Curated by Annalisa Rosso, the project for the Società delle Api’s residency programme at Porta Rossa sees designers and studios transforming a Kastellorizo house into a colourful artists residence
Words by Sonia Zhuravlyova
The Greek island of Kastellorizo is now home to a colourful artists residence created by La Società delle Api, a non-for-profit arts and culture organisation. Its founder, design patron and collector Silvia Fiorucci, put out a call for a project called 4Rooms, which asked creatives and studios to submit designs for the four bedrooms of the organisation’s historic property, Porta Rossa.

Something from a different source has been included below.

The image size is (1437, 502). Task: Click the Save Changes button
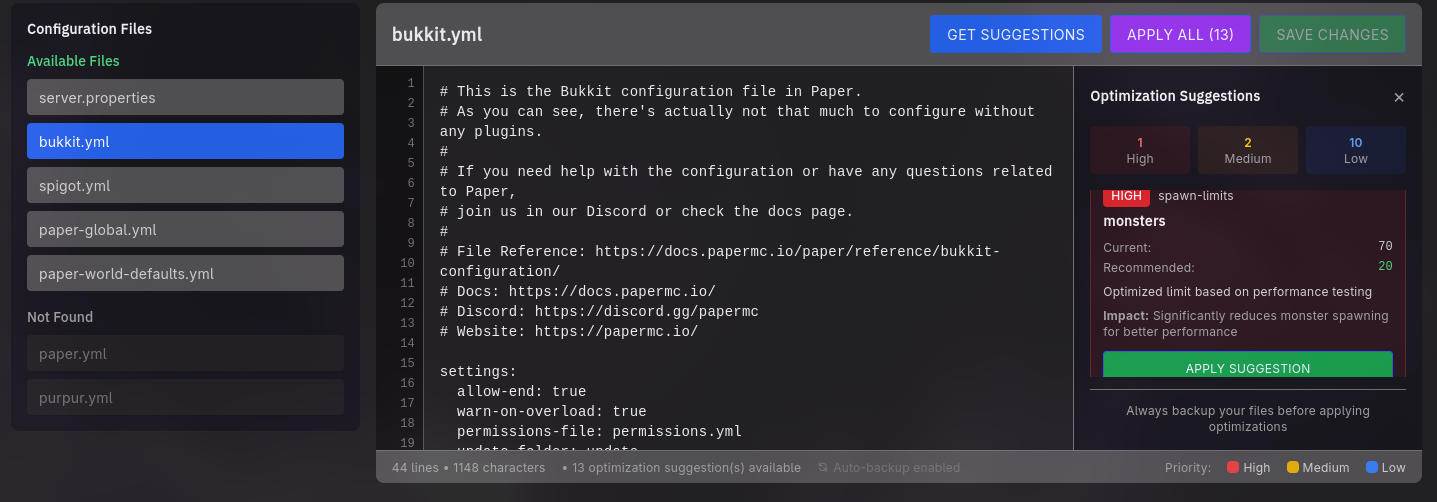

The house, one of several owned by La Società delle Api, is a space for artists, architects, designers and thinkers to exchange knowledge, engage with the island and work on their craft. Among the selected designers and studios are Phanos Kyriacou (co-founder and director of the art gallery Party Contemporary), Julie Richoz (Swiss-French designer based in Paris), and Studio Brynjar & Veronika (Icelandic-German studio working in the field of art and design).
There is also UND.studio (a collective of designers, artists, cabinetmakers and architects working on objects and spaces), while French studio Superpoly, who have worked with Società delle Api before, was commissioned to design the common spaces located on the ground floor of Porta Rossa.
Each has interpreted the rich heritage of the Greek island and translated it using their own design language, taking inspiration from things such as fishermen’s nets, traditional fishing boats, and the sunny colours of the decorative friezes seen on some of the houses.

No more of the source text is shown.